-
Notifications
You must be signed in to change notification settings - Fork 48
Description
Avro allows attaching custom properties to any type, including primitives.
In avro-rs, primitive schemas like Schema::Long/Schema::Int/etc are modeled as bare enum variants and there is no field to store custom properties. Schema::custom_attributes() also returns None for primitives.
As a result, parsing an object-form primitive schema silently drops all extra properties, and serializing the parsed schema emits just "long", so the metadata cannot be inspected or round-tripped.
reproducer:
use apache_avro::Schema;
use apache_avro_test_helper::TestResult;
use serde_json::json;
#[test]
fn test1() -> TestResult {
let input = json!({
"type": "long",
"custom-prop": "value"
});
let schema = Schema::parse(&input)?;
assert!(matches!(schema, Schema::Long));
let serialized = serde_json::to_string(&schema)?;
assert!(
serialized.contains("custom-prop"),
"Expected serialized schema to include custom property key, but it was dropped.
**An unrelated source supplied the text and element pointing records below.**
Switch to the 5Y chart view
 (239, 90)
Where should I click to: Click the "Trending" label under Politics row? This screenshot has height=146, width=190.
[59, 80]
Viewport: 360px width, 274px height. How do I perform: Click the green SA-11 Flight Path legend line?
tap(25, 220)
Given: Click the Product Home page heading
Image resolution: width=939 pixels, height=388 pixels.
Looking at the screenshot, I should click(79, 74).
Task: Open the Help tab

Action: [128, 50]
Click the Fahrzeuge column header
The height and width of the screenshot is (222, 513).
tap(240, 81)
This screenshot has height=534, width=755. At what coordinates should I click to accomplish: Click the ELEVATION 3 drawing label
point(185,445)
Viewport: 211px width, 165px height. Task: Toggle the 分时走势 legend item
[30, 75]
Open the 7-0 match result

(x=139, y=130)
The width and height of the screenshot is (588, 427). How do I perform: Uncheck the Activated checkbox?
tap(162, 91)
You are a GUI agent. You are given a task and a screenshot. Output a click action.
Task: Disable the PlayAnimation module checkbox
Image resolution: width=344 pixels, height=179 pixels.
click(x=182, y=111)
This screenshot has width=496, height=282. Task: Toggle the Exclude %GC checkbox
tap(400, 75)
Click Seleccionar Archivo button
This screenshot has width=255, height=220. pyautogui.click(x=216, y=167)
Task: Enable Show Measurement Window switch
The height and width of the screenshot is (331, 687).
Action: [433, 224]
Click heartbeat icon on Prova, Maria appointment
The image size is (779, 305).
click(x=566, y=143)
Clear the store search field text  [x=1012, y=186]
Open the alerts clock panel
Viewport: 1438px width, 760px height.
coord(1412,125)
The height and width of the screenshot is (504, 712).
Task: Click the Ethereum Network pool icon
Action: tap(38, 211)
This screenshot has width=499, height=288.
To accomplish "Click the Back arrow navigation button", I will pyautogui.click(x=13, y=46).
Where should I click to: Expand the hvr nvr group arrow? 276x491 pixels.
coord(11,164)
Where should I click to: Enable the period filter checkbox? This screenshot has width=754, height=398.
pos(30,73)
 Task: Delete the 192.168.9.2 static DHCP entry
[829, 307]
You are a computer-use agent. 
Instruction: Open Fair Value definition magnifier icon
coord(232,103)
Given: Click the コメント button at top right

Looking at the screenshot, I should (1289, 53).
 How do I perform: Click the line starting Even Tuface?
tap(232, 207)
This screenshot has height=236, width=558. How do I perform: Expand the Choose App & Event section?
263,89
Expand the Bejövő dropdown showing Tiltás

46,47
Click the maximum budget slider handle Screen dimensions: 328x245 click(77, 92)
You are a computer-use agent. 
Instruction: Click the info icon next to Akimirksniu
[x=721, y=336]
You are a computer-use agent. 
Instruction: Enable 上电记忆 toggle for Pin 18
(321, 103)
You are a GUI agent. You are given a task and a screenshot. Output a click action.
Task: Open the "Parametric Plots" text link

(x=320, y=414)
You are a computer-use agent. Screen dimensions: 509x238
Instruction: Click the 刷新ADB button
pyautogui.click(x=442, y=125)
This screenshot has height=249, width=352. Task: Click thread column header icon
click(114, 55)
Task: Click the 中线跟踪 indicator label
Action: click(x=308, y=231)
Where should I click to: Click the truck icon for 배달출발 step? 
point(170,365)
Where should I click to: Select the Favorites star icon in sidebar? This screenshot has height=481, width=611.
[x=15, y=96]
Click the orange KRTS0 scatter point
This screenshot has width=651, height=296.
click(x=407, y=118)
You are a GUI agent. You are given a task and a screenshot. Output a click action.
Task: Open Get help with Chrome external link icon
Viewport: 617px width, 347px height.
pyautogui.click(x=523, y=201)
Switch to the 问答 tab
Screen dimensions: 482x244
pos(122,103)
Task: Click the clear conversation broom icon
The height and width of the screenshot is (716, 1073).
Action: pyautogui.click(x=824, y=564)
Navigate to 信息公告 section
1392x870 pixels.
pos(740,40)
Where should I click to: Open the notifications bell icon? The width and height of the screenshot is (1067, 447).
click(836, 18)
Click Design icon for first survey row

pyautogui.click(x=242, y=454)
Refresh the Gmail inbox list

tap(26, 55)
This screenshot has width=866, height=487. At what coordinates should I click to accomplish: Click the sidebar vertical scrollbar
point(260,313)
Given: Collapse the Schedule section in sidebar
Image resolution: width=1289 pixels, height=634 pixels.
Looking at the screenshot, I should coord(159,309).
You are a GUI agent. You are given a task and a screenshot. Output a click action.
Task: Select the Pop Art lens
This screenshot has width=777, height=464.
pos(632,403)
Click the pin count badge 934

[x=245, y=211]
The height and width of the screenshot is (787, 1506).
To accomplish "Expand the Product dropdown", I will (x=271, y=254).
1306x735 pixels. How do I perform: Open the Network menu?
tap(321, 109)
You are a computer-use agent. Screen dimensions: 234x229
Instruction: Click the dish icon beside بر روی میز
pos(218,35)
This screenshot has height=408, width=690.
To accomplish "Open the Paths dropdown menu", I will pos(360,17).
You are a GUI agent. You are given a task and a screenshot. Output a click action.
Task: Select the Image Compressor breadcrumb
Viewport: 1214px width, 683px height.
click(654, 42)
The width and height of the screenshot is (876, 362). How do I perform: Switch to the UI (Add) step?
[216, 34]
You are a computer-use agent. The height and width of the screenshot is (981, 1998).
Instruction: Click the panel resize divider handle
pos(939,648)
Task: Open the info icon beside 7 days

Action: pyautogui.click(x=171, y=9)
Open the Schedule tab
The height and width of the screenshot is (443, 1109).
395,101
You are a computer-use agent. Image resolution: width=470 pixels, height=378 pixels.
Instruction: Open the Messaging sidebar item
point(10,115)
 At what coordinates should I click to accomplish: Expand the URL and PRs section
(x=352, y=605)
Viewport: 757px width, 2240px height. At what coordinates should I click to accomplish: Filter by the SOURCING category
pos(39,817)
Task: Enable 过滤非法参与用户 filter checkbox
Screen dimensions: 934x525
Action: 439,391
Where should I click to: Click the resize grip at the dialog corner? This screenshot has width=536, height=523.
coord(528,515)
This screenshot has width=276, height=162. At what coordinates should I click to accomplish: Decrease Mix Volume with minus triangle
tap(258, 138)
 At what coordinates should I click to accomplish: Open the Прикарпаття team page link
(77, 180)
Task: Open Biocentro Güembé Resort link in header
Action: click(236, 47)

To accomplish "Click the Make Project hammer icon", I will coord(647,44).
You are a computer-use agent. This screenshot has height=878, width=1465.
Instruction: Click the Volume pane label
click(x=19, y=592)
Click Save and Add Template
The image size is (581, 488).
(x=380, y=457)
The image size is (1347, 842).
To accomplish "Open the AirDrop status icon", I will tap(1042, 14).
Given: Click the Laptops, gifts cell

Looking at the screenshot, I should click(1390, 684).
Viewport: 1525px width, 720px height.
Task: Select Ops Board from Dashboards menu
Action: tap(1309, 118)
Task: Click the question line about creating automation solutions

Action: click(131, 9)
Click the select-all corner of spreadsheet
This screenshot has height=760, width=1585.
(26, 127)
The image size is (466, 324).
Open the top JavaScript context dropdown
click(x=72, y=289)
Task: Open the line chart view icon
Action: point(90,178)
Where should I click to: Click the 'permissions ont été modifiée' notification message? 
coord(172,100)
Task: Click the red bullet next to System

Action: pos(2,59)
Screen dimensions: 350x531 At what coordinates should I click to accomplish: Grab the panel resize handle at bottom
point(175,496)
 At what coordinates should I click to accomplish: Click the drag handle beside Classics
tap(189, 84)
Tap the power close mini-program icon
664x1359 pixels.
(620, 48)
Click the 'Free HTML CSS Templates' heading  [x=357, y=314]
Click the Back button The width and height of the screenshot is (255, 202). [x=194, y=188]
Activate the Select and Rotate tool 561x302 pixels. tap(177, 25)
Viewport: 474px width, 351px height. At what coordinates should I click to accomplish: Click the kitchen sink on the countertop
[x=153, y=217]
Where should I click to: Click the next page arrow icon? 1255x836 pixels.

Serialized: {serialized}. Parsed schema: {schema:?}"
);
Ok(())
}output:
Expected serialized schema to include custom property key, but it was dropped. Serialized: "long". Parsed schema: Long
Iceberg encodes types like timestamptz to Avro as a primitive long with additional properties (e.g. {"type":"long","logicalType":"timestamp-micros","adjust-to-utc":true} or similar depending on precision).
Since apache-avro cannot represent custom properties on primitive types, the adjust-to-utc flag is dropped during parsing and the original schema semantics cannot be preserved.